BEGIN
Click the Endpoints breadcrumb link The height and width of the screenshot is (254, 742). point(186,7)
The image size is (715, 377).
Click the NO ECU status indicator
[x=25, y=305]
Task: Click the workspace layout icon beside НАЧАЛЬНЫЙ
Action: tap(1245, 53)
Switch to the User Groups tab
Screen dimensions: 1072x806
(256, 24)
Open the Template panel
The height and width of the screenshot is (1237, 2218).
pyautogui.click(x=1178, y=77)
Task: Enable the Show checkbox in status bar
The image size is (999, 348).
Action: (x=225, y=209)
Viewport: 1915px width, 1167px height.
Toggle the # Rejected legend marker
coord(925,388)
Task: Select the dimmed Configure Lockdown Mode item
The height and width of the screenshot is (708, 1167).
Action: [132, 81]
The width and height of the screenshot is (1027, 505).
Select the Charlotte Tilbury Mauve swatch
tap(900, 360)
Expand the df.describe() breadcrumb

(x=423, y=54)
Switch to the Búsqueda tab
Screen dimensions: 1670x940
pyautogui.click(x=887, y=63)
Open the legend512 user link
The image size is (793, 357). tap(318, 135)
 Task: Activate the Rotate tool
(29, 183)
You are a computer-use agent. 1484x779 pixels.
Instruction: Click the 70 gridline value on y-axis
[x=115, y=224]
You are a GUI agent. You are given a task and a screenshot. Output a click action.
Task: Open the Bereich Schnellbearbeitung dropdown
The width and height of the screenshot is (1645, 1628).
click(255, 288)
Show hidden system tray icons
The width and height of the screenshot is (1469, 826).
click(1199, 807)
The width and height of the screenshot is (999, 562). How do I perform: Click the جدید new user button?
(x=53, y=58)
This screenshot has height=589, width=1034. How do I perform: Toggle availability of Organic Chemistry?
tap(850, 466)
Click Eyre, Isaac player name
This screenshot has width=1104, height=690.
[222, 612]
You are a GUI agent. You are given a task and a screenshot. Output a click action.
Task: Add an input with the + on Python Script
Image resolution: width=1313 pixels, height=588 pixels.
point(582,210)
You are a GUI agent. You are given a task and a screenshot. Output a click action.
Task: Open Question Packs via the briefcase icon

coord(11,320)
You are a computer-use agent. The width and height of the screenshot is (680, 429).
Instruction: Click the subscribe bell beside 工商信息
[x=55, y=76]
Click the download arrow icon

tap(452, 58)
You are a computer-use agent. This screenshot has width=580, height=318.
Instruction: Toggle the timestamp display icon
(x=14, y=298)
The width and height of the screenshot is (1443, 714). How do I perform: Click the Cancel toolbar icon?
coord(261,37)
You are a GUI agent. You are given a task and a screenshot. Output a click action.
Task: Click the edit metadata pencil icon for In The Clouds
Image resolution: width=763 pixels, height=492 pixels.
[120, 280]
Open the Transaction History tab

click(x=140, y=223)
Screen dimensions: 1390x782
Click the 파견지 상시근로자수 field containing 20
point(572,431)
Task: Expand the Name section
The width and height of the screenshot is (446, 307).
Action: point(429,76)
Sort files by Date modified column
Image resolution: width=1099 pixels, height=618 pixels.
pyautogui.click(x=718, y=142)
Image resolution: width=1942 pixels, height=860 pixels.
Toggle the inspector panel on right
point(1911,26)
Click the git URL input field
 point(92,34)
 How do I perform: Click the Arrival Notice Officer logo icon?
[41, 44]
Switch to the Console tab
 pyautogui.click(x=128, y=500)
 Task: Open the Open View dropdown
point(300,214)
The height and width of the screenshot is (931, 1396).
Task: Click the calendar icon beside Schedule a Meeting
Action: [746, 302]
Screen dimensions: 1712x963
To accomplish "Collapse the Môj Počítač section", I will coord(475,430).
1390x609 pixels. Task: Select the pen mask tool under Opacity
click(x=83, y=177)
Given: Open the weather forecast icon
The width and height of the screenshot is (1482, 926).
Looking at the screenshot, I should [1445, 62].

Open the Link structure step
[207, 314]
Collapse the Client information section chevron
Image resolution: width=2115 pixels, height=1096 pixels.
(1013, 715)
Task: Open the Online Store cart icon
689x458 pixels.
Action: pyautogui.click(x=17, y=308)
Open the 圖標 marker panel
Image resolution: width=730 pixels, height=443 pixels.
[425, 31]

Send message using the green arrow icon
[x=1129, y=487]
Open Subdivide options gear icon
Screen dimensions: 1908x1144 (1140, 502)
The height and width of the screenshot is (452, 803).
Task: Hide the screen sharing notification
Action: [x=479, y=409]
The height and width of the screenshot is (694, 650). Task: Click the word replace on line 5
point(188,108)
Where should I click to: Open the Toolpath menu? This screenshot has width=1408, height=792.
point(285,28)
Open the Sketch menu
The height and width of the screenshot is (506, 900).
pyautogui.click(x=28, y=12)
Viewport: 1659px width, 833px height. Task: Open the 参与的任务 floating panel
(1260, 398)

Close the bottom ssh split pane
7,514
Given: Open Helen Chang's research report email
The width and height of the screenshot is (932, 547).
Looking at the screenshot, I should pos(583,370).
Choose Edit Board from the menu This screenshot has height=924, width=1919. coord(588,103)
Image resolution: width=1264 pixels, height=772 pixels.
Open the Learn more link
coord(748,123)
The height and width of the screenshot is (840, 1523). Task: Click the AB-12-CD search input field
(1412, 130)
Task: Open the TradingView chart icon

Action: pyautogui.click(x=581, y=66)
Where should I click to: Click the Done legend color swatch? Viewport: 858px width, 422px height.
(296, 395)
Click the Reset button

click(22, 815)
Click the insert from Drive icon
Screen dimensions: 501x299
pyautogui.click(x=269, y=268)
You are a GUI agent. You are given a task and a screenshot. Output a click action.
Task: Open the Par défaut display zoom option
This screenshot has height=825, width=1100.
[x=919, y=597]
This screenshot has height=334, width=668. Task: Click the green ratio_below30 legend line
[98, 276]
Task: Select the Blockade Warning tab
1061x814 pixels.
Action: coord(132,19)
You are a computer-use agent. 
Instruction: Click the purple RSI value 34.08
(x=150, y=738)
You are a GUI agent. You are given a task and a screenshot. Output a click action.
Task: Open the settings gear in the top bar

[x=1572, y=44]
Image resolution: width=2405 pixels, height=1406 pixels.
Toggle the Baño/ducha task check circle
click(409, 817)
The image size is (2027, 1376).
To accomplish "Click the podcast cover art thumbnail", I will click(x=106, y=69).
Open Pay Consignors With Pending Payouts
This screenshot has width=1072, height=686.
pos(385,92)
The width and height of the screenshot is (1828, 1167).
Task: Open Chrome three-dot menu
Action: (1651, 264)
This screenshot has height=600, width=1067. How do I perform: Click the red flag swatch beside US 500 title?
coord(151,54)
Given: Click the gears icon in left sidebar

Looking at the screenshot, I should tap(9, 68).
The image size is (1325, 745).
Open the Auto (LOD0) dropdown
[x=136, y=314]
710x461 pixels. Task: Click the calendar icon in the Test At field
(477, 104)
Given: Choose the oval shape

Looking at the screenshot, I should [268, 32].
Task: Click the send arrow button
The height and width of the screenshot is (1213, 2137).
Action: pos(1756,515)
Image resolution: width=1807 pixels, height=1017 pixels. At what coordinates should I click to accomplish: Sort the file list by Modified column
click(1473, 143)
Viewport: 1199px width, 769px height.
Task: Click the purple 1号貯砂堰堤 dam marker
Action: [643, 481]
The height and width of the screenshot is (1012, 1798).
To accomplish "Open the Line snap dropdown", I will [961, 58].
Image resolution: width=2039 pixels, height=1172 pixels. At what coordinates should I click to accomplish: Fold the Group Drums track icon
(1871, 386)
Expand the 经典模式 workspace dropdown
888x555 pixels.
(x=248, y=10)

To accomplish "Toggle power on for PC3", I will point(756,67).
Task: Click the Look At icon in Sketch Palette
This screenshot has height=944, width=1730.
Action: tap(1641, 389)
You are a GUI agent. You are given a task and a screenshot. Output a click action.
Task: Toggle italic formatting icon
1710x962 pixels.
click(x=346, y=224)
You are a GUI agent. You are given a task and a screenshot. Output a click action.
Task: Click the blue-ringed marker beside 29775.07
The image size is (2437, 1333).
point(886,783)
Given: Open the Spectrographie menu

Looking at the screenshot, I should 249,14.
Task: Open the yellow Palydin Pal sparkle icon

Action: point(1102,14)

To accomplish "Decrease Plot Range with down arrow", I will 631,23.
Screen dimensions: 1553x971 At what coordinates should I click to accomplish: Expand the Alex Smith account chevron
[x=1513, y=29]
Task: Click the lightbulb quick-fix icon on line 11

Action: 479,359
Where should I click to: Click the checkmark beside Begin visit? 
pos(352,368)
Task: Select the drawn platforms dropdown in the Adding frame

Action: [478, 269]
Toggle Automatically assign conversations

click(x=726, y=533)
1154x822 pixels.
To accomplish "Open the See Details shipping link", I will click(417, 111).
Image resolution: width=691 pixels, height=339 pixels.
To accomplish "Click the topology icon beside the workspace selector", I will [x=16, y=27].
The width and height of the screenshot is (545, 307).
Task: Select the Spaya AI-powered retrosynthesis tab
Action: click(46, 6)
END
Assignment
Go through the entries above and say how many lines include the word "section". Give the number only.

Result of this task
3